Families including 800,000 children were forced to turn to food banks to feed themselves as poverty levels started to rise again after the first year of the pandemic, the first official figures on UK food bank use show.
The statistics came in official poverty data, which revealed that the reduction in relative poverty achieved during the first year of the Covid crisis in 2020-21 was temporary and was reversed after ministers scrapped support measures.
Experts said poverty levels and food bank use would have risen rapidly since the latest data was collected in 2021-22 because of the removal of the £20-a-week uplift to universal credit in October 2021, and the emergence of a devastating cost of living crisis driven by soaring fuel and food costs.
A fifth of the UK population (14.4 million people) was in relative poverty in 2021-22, the Department for Work and Pensions (DWP) data shows, including 4.2 million children (29%), 8.1 million working-age adults and 2.1 million pensioners.
About 3% of the UK population had accessed a food bank at least once in the previous 12 months during 2021-22, though this rose to 16% of households claiming universal credit, further fuelling concerns that benefit payments are too low to cover everyday living costs.
By the same token, 6% of people nationally experienced high or very high food insecurity, meaning they struggled to afford sufficient food for them and their family. One-third (33%) of food-insecure households reported that they had used food banks in the previous 12 months.
Heather Buckingham of the Trussell Trust food bank network said the data showed thousands of people were already unable to afford the essentials even before the cost of living crisis began to bite. Since then, the trust’s own data indicated that “things have only got worse”.
Up to now, the government has not collected data on food bank use, even though they have been a significant part of the charity response to rising poverty for more than a decade. The Trussell Trust and the Independent Food Aid Network collect comprehensive data, which has shown food bank use rising over this period.
Anna Taylor, the executive director of the Food Foundation thinktank, said: “Government needs to now act on this data and seriously scrutinise why their policies are failing to protect struggling families from affording the basics and start setting some targets for reducing food insecurity levels, particularly amongst benefit claimants.”
The poverty estimates were contained in the households below average income (HBAI) statistics for 2021-22, drawing on the 2021-22 family resources survey. They also revealed:
In-work poverty remains high – half (54%) of people in poverty lived in a household where at least one adult was in work, while more than two-thirds of children in poverty (71%) lived in working families.

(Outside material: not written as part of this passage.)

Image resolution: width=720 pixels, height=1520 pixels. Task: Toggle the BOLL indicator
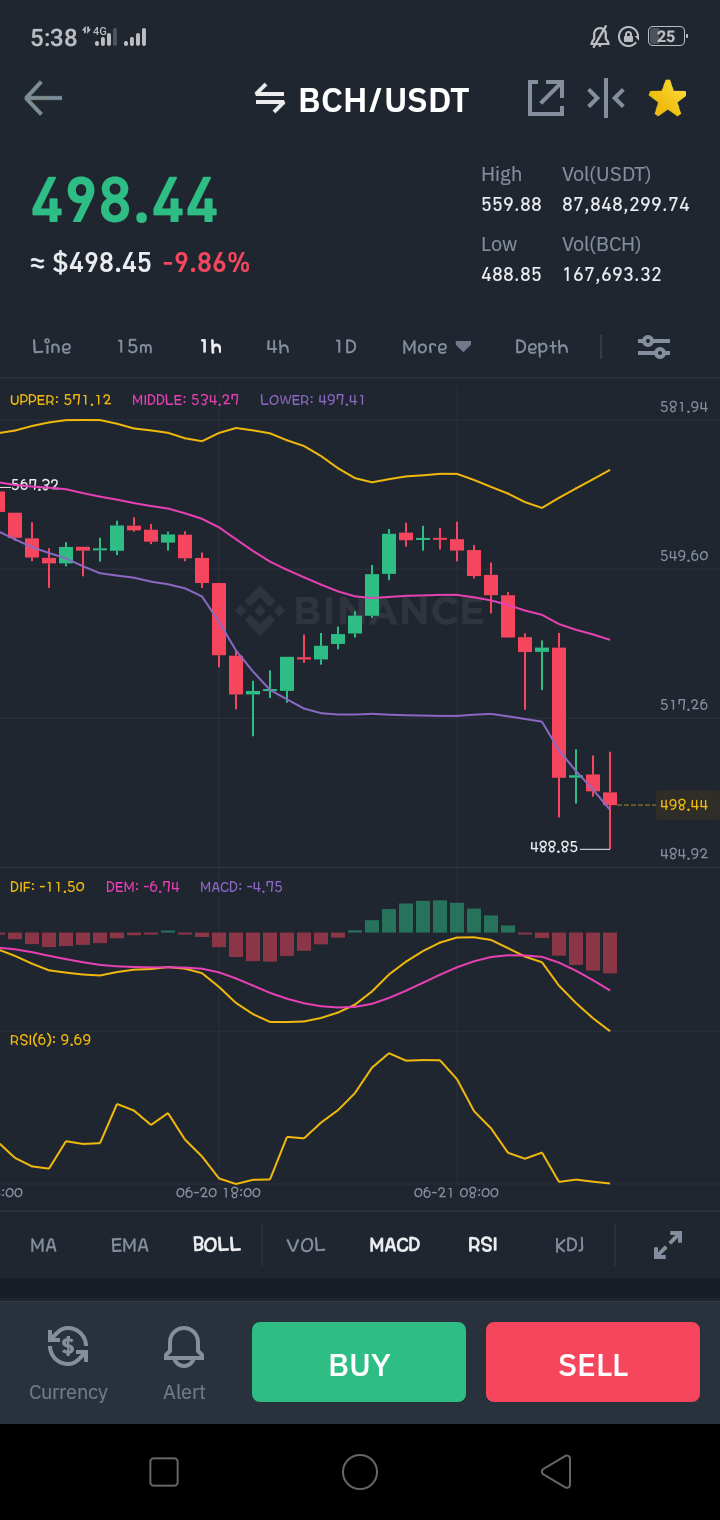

Child poverty rates were much higher among black (53%) and Asian (47%) families than white families (25%). About 44% of children in single-parent families, and 36% of children living in families where someone has a disability, were in poverty.
The HBAI statistics are the UK’s official source of poverty estimates. The latest figures were based on interviews with more than 16,000 households carried out between April 2021 and March 2022. The relative poverty line is defined as 60% of the median UK income.
The Resolution Foundation said that while the figures showed government measures had broadly protected household incomes during the pandemic, incomes had been “knocked for six by the ongoing cost of living crisis” and child poverty figures were likely to have risen accordingly.
The DWP did not comment on the commonly used relative poverty statistics, pointing instead to absolute poverty statistics, which it claimed were a better measure of living standards. The DWP’s preferred measure showed that poverty levels had remained stable year on year and were on a downward trend.